Memories abound at Prairie New San Hospital reunion

By Caitlin Bittner

Earlier this year, the nurses of the Prairie New San Hospital reunited to share food and fun.
“I was in high school when I started working there. I’d work four to seven and on weekends,” commented Nancy Wilkinson, the youngest of the group.
“My mom became an RN in the late 20’s,” said Nancy. At the time her mother started her employment, the hospital was known as the Prairie du Chien Sanitarium, under the direction of Dr. Pinkerton, who originally started the Nurse’s School in Prairie du Chien, where it was thought that the women who received their training there were considered to be some of the best of the best.
“The nurses who trained there were good nurses. People had a real respect for them,” said Nancy.
“It was nice for girls to have a school in their hometown or at least near their hometowns,” said Nancy, who added that the reunion helped instill that the girls were from the area.
Although Nancy never went on to the Nurse’s School, she did go back to get her CNA later in her life. “I did it for me, just to see if I could,” Nancy said with pride.
“The person who traveled the farthest was from Verona, but most of us still live around here. There were some from Prairie, Bagley and Bloomington, among others.”

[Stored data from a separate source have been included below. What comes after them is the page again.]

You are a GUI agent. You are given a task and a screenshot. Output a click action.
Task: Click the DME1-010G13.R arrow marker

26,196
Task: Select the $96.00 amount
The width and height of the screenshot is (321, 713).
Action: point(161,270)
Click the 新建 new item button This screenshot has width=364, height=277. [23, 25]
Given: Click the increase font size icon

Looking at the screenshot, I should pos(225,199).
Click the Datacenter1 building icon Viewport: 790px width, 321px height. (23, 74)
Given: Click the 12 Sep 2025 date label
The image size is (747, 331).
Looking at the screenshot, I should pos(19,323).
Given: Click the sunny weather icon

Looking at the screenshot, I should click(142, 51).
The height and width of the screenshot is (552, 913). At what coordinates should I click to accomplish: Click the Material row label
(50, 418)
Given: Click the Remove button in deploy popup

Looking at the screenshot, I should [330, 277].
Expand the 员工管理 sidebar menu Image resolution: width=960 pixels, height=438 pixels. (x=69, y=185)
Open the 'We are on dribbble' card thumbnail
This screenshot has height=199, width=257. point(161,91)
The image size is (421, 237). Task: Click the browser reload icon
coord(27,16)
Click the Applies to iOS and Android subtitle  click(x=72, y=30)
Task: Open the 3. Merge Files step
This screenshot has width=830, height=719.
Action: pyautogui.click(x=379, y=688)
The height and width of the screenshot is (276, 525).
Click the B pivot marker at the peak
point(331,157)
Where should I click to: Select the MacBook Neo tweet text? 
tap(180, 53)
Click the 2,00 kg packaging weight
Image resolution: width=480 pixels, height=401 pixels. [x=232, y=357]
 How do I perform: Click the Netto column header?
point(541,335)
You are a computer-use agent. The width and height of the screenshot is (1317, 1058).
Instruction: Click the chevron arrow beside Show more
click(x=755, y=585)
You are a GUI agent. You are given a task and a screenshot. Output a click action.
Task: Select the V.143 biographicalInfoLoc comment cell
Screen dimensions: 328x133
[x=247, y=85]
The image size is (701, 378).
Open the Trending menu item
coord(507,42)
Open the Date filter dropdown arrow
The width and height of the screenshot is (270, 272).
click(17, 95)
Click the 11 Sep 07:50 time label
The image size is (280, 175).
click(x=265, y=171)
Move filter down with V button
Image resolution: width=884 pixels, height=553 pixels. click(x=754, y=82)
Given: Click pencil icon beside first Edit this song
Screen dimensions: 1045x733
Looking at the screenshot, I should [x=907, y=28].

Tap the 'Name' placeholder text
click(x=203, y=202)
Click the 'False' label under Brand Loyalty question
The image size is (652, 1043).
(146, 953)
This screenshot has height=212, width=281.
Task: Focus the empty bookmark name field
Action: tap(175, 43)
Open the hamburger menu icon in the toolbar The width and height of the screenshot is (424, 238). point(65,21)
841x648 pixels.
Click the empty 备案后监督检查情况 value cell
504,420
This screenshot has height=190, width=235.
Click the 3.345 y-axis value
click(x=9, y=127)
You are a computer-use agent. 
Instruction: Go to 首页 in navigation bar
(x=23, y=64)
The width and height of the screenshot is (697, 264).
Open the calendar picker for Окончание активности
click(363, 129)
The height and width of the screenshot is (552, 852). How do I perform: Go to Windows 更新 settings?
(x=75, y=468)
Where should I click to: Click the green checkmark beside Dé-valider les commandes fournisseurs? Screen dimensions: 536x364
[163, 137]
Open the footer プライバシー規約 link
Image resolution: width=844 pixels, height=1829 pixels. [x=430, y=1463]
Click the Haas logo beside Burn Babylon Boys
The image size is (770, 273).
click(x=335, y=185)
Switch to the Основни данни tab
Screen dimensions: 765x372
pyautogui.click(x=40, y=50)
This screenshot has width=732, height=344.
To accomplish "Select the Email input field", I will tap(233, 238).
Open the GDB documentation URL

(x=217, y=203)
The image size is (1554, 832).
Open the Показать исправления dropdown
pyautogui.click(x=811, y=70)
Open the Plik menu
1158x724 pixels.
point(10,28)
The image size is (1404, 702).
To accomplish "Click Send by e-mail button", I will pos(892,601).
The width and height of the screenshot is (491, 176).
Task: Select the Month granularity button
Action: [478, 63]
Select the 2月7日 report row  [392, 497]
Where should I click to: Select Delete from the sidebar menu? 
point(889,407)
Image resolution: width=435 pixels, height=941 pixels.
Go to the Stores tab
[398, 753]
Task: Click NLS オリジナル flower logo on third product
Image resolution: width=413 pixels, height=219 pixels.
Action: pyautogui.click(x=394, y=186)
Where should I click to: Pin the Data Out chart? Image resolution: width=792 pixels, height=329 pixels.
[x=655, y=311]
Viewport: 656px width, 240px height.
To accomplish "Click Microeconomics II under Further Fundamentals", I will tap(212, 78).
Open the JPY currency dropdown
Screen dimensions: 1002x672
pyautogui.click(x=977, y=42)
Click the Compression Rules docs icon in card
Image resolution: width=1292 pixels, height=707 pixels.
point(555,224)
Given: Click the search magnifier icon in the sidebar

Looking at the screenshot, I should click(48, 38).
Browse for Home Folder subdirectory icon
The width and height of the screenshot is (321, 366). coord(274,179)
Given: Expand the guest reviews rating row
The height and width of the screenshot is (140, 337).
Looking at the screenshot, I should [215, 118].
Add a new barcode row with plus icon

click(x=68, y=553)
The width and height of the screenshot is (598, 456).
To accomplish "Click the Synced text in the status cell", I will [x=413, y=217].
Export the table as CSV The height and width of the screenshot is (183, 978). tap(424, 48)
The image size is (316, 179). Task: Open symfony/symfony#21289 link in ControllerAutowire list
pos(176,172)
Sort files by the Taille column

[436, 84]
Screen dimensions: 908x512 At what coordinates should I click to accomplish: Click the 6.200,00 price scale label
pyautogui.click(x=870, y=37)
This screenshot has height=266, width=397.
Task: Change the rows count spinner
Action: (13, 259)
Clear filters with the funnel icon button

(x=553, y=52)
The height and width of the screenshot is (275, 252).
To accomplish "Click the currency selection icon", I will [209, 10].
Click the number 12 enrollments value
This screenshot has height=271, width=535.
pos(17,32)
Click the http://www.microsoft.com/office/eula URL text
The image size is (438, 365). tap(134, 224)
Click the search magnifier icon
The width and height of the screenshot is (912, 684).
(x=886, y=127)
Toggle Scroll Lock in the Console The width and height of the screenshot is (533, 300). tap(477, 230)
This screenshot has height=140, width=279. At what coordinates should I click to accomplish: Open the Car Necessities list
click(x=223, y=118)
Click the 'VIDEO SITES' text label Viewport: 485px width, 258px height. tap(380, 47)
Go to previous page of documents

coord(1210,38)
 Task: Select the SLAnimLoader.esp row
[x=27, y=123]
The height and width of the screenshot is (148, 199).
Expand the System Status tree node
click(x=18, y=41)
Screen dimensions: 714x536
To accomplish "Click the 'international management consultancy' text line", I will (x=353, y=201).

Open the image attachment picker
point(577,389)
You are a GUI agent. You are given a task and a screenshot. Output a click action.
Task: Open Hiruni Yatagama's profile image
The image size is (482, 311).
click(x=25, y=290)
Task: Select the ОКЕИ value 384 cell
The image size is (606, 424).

With the group being so close, they want to make sure to plan another get together next year. “It’s so fun to share the stories and listen to the memories,” commented Nancy.
Reminiscing, the women found themselves talking about the women who had children at the hospital. “If a woman came in who was having a baby, the doctor would give her a shot and we’d be lucky if we got her up the stairs before she had the baby,” laughed Nancy.
At their reunion, Nancy and the other nurses also found themselves thinking about the doctors they worked with. “There was Dr. Satter, Dr. Kane and Dr. Dessloch.”
In 1931, when Dr. Pinkerton retired, Dr. Satter took over for him as the medical director and saw the sanitarium make its next change into a nonprofit hospital and sanitarium.
Then, in 1939, both Dr. Kane and Dr. Dessloch came aboard.
In 1952, the hospital again changed, becoming a general hospital, which remained the same until 1975. At that time, Crawford County bought the hospital and converted it into and office building, ultimately becoming what is today called the Satter Building.